Her first year of college hasn't gone the way she ever could have expected.

What You Need To Know

  • Zoé Medranda graduated from Great Oak High School in Temecula in 2020

  • Medranda won the award for "Best Adventure Travel Film" in the All American High School Film Festival

  • More of her films can be viewed on YouTube

"Lonely and motivating, it’s like a mixture of two because I’d be lying if I said I hadn’t cried and been super sad and lonely and just wanting to go home," said Medranda.

Back to school from winter break, she’s been confined to digital interaction in her Manhattan dorm room for another 10 days.

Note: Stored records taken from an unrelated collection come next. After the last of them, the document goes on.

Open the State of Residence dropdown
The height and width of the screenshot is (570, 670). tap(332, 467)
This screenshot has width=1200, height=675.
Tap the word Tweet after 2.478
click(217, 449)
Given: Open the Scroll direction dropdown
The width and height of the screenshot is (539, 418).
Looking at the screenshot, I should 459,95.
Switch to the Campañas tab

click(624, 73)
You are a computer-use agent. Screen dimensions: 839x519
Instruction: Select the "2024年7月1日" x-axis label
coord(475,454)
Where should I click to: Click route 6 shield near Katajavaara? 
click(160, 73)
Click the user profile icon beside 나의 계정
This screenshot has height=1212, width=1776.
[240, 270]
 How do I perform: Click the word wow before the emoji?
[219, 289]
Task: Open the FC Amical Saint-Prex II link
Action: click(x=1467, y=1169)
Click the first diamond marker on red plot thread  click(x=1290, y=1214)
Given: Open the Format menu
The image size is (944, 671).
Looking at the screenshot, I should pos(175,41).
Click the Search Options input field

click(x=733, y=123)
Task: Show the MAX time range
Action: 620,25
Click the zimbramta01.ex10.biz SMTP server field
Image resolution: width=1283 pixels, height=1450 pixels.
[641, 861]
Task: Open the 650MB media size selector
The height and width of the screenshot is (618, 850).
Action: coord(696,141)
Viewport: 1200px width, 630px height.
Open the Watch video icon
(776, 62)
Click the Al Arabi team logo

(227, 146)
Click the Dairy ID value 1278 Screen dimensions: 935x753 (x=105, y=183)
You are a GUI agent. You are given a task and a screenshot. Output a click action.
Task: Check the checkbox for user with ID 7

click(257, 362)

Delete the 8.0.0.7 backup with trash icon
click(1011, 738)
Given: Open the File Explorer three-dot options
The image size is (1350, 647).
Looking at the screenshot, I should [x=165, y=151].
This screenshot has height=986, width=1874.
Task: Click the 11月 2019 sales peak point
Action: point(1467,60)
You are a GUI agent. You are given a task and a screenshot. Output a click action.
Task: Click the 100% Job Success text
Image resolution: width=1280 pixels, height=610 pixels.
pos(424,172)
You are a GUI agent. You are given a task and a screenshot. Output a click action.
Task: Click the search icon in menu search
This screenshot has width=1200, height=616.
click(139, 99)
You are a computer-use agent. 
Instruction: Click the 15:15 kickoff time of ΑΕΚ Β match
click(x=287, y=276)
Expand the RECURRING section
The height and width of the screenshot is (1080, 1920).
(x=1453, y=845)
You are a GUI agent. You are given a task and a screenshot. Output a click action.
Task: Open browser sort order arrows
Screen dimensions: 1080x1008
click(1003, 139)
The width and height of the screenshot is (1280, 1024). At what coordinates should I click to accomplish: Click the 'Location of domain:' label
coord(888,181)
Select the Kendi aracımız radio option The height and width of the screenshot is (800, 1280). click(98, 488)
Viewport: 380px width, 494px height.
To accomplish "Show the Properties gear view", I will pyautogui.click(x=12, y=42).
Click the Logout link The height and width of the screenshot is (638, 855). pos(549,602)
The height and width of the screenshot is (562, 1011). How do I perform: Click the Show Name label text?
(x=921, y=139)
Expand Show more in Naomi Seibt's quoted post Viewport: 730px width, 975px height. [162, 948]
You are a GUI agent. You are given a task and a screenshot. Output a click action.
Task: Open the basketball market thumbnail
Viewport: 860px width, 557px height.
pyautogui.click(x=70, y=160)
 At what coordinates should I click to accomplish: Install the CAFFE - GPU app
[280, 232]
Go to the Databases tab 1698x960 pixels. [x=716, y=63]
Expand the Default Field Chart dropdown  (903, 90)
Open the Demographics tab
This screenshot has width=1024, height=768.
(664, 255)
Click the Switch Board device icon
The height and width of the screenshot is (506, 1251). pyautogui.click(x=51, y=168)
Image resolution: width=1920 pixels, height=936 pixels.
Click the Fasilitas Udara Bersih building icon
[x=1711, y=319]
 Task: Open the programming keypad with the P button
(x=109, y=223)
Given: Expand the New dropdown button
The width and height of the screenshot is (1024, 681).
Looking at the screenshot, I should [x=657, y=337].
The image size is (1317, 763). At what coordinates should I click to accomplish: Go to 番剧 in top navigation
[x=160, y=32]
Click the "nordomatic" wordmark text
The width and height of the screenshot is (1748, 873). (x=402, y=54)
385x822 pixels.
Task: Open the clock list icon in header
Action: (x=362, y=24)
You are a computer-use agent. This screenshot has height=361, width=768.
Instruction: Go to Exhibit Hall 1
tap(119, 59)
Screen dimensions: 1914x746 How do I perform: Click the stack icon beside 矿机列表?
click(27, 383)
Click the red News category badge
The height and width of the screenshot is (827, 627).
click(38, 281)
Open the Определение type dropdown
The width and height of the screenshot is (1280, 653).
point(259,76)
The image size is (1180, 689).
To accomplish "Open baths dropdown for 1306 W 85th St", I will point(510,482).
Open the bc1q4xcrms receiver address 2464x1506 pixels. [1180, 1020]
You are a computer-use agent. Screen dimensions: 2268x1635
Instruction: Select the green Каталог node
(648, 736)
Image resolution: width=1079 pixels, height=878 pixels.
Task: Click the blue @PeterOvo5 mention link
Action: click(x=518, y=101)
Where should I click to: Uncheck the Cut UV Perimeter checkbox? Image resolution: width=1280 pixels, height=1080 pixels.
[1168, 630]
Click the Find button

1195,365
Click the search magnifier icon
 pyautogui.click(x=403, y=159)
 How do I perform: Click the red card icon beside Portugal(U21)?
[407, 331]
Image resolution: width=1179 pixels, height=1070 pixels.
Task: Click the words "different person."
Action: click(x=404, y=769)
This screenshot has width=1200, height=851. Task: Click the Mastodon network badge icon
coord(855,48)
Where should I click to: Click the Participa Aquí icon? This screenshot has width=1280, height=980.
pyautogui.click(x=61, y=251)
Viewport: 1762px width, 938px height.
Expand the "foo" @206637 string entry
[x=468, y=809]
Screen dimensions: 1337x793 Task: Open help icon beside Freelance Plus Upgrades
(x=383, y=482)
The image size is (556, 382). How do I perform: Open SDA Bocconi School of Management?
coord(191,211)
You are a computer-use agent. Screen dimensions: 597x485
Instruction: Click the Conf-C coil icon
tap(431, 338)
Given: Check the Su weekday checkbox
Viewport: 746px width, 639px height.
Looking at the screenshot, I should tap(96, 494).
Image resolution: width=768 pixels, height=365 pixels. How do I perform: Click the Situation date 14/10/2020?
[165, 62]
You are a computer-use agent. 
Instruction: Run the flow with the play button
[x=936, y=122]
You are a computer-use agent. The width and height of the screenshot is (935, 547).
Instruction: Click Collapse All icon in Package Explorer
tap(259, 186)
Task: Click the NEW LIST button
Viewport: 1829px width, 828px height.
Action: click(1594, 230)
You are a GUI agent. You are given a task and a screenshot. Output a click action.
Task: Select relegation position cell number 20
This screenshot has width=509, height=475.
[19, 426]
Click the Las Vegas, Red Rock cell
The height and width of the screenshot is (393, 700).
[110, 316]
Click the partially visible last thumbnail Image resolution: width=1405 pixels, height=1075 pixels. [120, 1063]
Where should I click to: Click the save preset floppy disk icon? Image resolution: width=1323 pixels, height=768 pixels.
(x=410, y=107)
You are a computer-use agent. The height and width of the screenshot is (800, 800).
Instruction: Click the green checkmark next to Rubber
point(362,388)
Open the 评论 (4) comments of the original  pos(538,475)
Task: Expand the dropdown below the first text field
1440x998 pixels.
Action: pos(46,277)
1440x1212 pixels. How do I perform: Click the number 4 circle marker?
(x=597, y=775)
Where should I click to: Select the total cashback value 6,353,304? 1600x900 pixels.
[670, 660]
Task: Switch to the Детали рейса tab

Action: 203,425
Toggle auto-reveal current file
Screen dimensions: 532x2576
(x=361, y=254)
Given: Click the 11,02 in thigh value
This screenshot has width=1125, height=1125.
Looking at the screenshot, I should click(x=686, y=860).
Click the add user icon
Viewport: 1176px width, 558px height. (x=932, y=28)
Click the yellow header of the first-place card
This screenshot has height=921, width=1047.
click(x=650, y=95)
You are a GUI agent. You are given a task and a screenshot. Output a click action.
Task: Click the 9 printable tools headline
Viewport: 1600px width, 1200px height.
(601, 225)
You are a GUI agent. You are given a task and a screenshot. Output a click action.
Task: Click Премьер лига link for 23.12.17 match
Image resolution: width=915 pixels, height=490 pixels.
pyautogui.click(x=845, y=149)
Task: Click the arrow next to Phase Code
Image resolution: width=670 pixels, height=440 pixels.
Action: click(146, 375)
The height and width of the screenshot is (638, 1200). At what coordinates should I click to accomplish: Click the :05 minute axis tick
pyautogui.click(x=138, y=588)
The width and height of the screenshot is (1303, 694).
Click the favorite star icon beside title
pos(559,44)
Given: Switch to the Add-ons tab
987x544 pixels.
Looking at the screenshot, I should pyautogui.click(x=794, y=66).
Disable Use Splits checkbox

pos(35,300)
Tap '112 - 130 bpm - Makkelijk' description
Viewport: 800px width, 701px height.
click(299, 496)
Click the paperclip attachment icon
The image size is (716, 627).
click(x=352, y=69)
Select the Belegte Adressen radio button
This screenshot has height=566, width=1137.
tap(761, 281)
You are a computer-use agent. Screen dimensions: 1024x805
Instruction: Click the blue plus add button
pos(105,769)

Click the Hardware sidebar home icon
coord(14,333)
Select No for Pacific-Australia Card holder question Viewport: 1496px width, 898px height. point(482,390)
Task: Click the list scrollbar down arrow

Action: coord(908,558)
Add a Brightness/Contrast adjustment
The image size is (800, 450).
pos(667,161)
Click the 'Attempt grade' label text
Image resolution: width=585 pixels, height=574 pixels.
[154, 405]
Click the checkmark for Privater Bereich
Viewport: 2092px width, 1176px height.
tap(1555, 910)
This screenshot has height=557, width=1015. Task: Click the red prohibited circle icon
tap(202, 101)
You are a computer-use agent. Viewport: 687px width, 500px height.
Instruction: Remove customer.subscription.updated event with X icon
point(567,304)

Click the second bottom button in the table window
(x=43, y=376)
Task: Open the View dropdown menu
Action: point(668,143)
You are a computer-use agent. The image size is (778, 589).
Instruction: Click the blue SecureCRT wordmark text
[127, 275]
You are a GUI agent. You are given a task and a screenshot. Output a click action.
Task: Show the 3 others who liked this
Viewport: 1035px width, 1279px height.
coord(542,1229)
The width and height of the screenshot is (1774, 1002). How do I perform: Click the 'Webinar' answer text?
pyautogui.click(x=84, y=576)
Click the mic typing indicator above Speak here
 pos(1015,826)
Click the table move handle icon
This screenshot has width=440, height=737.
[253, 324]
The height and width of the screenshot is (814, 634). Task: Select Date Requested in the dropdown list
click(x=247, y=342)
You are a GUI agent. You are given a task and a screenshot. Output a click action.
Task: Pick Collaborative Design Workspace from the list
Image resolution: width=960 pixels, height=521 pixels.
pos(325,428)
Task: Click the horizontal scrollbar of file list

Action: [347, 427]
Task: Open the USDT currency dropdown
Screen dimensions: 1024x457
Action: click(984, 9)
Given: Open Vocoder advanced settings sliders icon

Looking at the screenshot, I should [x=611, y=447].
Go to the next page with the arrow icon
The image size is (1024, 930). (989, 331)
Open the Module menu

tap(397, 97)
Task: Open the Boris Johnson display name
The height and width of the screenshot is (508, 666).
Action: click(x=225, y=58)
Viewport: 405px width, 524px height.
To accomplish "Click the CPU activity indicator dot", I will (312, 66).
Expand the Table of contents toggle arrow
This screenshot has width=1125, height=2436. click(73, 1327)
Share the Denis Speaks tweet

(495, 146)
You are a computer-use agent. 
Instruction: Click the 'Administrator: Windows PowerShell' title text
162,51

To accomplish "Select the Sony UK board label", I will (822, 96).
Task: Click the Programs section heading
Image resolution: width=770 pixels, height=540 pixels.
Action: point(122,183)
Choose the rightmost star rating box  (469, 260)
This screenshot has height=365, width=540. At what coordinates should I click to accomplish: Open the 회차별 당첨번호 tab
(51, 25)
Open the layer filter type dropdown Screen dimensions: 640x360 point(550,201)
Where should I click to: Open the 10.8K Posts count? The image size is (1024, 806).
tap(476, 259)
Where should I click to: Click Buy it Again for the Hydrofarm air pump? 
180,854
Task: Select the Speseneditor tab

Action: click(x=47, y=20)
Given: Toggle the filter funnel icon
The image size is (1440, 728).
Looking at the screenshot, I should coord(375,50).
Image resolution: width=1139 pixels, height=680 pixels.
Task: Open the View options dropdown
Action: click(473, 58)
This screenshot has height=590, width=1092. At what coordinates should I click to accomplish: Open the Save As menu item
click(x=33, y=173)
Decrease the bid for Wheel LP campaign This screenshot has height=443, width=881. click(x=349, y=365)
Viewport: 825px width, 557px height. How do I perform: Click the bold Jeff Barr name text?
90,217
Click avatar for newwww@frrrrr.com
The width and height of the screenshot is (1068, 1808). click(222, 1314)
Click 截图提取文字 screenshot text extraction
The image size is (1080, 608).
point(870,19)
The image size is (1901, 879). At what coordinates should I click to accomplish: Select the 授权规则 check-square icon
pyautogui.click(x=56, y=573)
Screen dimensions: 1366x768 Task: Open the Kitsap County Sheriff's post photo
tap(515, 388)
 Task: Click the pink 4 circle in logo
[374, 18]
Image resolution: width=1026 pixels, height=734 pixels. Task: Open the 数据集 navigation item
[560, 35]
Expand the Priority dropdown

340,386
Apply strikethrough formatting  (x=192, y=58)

"Usually you'd make friends in-person and then you'd meet them on Instagram, but now it's, you meet people on Instagram and then you meet them in-person, which is kind of weird," Medranda said. "And it's just been a very different experience."

But Medranda has channeled her experience into her filmmaking, relating her pandemic experience to her peers’ in a film highlighting the moments and memories of love, loss, friendship, and hope that led her to where she is right now.

While she’s been challenged by the city, pandemic, and distance from home, being uncomfortable, as Medranda explained, has forced her to grow as a filmmaker and person.

"I need to be uncomfortable here," she said. "I will grow when I’m uncomfortable, and back home, like going back for break and stuff, I realized I’m super comfortable."

The belief that challenges and failures make us who we are is at the heart of La Puesta Del Sol, or The Sunset. The narrative is both a love letter and thank-you letter in the form of a voicemail to Medranda's grandfather who passed away during her junior year. The night before a big cross-country race, she had one message for him.

“The last thing I told my grandpa before I went to bed ... I was like, ‘I will do really well. I’m going to come back tomorrow. I will tell you about my race. It’s going to be great,'" said Medranda. "And he was like, 'Yeah you got it.'"

But racing was the furthest thing from her mind the next day. Her grandpa passed away just hours after Medranda had said goodnight. And not only did that race not go well, but the rest of season was a disappointment for her.

Now, however, she’s come to see that so-called “failure” differently. She has embraced the message he left with her — that the only real failure is not trying. His passing led her to pick up her camera, pursue filmmaking, win a film festival award, and get into her dream school.

"Even though that was a failure to me, I do believe that I’m doing well and succeeding," said Medranda. "And without him passing, I wouldn’t be where I am right now."

Where she is now is a city and place that’s as exciting as it is intimidating: 3,000 miles from home, in the midst of a global pandemic. But that choice to challenge herself has led her to accept and overcome this isolating and distant situation she and so many first year college students are in.

“Nothing is certain," said Medranda. "The only thing that’s certain is your mindset and who you are. So you’ve got to stick with that."